§ **Aim of the task**: Please return every line of the records below that contains the word "computer".

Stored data
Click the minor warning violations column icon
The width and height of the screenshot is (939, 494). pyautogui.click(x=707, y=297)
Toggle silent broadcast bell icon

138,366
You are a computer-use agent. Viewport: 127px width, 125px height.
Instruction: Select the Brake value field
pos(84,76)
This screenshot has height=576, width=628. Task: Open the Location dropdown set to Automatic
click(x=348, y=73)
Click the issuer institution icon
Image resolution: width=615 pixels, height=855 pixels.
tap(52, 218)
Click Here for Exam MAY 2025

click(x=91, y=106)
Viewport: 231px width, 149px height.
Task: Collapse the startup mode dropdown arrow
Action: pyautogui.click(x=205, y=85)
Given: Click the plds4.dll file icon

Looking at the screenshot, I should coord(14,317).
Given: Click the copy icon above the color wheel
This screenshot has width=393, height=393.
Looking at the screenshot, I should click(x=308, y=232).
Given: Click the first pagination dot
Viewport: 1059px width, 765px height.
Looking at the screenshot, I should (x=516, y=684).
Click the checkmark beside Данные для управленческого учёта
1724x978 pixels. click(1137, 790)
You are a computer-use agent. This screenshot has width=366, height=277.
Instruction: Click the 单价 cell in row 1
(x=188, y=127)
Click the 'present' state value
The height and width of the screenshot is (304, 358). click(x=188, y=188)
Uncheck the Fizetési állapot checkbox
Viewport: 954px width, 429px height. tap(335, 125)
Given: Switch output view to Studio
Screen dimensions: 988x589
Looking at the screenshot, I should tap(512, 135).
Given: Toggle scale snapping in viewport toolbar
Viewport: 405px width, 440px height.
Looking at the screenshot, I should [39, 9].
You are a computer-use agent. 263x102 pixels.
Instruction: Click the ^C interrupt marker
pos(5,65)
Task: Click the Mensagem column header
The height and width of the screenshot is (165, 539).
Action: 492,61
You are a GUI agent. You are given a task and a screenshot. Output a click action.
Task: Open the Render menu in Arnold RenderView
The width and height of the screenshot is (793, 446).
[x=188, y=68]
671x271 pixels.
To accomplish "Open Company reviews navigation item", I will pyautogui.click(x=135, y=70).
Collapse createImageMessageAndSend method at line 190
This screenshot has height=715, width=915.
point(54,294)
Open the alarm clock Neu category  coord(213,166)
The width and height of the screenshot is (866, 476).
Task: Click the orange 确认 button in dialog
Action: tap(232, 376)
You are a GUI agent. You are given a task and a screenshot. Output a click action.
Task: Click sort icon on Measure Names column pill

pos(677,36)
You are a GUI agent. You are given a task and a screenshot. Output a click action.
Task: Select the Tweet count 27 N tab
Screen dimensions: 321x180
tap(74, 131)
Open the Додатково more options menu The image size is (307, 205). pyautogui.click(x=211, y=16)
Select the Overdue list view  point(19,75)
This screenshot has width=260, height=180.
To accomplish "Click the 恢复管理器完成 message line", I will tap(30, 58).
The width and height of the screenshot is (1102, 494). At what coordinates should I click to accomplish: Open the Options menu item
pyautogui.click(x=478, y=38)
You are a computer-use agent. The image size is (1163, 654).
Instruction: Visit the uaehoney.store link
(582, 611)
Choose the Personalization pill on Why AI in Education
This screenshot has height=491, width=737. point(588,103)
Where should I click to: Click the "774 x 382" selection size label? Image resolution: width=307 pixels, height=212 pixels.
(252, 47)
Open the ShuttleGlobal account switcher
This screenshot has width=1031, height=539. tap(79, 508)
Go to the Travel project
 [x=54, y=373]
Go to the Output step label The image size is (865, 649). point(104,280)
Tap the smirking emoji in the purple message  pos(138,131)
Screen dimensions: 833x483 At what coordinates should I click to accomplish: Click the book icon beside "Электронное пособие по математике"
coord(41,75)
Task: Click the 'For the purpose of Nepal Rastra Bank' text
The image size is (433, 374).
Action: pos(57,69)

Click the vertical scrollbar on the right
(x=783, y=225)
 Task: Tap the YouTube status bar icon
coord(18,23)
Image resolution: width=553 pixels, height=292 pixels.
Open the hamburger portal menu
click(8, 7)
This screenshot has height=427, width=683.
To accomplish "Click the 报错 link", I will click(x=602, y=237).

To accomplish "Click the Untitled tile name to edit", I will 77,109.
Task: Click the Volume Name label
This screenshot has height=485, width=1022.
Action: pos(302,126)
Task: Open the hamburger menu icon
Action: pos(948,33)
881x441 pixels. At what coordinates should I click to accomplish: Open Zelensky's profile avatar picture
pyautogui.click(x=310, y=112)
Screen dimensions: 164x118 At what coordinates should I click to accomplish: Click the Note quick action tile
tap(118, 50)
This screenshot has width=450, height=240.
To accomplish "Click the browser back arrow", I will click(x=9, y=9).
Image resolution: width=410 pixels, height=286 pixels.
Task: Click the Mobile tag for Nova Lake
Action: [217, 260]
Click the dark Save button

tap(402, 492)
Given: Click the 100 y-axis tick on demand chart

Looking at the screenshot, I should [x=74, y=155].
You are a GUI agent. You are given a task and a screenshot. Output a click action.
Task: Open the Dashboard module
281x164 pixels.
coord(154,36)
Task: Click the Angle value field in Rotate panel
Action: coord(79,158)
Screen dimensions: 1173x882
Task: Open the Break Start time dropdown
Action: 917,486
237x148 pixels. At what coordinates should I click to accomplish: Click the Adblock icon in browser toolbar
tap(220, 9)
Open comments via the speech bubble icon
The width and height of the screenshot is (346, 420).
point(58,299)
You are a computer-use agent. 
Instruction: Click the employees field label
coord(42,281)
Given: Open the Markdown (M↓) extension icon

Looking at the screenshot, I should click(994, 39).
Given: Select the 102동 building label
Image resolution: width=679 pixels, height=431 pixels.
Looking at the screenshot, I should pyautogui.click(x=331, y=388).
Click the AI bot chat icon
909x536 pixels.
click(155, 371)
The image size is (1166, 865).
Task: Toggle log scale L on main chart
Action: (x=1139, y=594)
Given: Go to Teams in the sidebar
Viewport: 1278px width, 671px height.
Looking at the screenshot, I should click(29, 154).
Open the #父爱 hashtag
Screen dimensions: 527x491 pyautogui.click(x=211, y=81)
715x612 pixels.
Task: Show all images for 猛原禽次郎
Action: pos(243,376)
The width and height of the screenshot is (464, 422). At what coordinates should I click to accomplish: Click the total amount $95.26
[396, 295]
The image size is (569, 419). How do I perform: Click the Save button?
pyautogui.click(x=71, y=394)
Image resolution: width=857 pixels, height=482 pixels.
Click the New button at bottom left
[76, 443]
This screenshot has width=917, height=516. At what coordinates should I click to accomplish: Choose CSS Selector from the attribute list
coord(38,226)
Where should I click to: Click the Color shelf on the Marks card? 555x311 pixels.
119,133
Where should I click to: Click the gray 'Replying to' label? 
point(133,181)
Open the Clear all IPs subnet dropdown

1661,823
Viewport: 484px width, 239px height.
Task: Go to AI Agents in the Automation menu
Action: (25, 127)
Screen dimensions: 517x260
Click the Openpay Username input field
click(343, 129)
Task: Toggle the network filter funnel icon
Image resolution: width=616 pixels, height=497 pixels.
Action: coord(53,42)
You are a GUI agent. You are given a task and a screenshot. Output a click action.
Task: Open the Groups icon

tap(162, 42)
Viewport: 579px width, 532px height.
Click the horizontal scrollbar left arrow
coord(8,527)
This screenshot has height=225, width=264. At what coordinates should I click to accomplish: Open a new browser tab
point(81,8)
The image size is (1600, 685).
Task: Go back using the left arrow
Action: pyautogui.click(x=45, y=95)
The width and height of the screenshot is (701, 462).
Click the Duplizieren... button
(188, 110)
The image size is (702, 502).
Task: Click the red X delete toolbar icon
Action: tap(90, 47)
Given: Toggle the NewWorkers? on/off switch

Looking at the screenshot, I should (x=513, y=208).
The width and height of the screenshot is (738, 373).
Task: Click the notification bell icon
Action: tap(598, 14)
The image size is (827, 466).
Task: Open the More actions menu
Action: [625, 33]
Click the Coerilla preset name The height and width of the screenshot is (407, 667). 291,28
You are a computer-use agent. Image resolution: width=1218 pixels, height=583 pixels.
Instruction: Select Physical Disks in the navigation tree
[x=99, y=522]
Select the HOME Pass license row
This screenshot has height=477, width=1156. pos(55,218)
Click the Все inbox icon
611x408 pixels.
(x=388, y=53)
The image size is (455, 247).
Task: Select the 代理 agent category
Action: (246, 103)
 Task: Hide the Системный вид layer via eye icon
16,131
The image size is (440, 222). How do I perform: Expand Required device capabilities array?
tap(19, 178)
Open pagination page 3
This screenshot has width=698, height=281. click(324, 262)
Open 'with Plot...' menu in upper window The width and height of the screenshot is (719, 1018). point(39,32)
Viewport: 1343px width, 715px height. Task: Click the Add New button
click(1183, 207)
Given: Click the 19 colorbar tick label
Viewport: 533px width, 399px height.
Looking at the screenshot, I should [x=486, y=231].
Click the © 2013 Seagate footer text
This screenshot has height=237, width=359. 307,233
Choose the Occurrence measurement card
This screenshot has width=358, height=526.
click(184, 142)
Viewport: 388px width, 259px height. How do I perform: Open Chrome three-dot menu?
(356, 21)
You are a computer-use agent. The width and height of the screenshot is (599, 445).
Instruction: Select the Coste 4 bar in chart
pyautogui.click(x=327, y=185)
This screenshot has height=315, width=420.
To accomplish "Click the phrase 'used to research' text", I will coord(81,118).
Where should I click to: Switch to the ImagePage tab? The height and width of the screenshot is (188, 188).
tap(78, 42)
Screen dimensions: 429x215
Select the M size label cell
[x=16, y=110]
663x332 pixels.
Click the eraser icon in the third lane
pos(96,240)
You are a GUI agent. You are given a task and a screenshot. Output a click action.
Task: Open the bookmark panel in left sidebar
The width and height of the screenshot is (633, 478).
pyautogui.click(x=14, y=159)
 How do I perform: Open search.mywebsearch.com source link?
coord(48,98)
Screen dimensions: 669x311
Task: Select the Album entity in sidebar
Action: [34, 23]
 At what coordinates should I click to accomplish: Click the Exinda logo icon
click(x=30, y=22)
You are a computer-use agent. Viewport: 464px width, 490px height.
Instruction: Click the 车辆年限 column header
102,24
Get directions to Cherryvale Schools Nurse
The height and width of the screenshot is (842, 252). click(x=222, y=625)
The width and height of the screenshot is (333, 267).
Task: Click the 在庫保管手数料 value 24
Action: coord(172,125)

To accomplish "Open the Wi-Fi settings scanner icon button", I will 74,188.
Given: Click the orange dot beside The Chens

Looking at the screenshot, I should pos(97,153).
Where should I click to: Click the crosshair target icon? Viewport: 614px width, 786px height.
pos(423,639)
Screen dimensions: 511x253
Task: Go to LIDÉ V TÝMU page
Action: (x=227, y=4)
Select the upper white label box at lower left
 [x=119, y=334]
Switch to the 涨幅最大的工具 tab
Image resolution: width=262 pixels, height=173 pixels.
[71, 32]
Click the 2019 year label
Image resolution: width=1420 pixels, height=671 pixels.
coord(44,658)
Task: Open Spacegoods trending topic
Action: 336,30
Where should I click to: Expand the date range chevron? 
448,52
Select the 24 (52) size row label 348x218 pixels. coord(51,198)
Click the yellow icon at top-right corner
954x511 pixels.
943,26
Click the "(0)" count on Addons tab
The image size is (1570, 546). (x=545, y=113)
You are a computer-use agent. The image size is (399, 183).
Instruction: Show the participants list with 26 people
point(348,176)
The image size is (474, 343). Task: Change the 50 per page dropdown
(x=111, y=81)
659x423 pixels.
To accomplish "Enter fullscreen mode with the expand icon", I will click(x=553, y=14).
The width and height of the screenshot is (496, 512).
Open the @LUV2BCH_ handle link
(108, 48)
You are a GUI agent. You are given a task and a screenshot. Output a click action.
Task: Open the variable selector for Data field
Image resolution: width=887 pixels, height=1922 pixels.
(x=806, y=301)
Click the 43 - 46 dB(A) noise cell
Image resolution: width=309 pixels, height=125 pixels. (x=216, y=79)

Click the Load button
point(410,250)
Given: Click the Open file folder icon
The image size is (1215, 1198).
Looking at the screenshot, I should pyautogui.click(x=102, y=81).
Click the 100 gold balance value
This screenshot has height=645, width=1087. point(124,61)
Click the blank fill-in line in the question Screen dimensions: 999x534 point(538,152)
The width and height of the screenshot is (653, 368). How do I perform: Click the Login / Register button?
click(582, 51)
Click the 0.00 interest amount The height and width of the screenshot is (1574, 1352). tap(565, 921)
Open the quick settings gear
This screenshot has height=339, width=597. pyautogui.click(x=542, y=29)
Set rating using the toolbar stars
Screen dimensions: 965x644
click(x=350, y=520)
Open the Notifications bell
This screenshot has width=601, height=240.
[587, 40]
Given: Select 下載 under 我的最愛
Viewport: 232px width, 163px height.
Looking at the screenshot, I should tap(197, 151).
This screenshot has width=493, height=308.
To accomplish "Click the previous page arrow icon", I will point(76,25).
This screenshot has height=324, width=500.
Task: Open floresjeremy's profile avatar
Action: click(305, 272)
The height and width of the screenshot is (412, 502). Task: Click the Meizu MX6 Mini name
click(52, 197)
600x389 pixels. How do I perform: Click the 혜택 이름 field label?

§ **Result**:
You are a computer-use agent. Viewport: 127px width, 125px height.
You are a computer-use agent. This screenshot has width=366, height=277.
You are a computer-use agent. 263x102 pixels.
You are a computer-use agent. The image size is (1163, 654).
You are a computer-use agent. 
You are a computer-use agent. Image resolution: width=1218 pixels, height=583 pixels.
You are a computer-use agent. The width and height of the screenshot is (599, 445).
You are a computer-use agent. Viewport: 464px width, 490px height.
You are a computer-use agent. The image size is (399, 183).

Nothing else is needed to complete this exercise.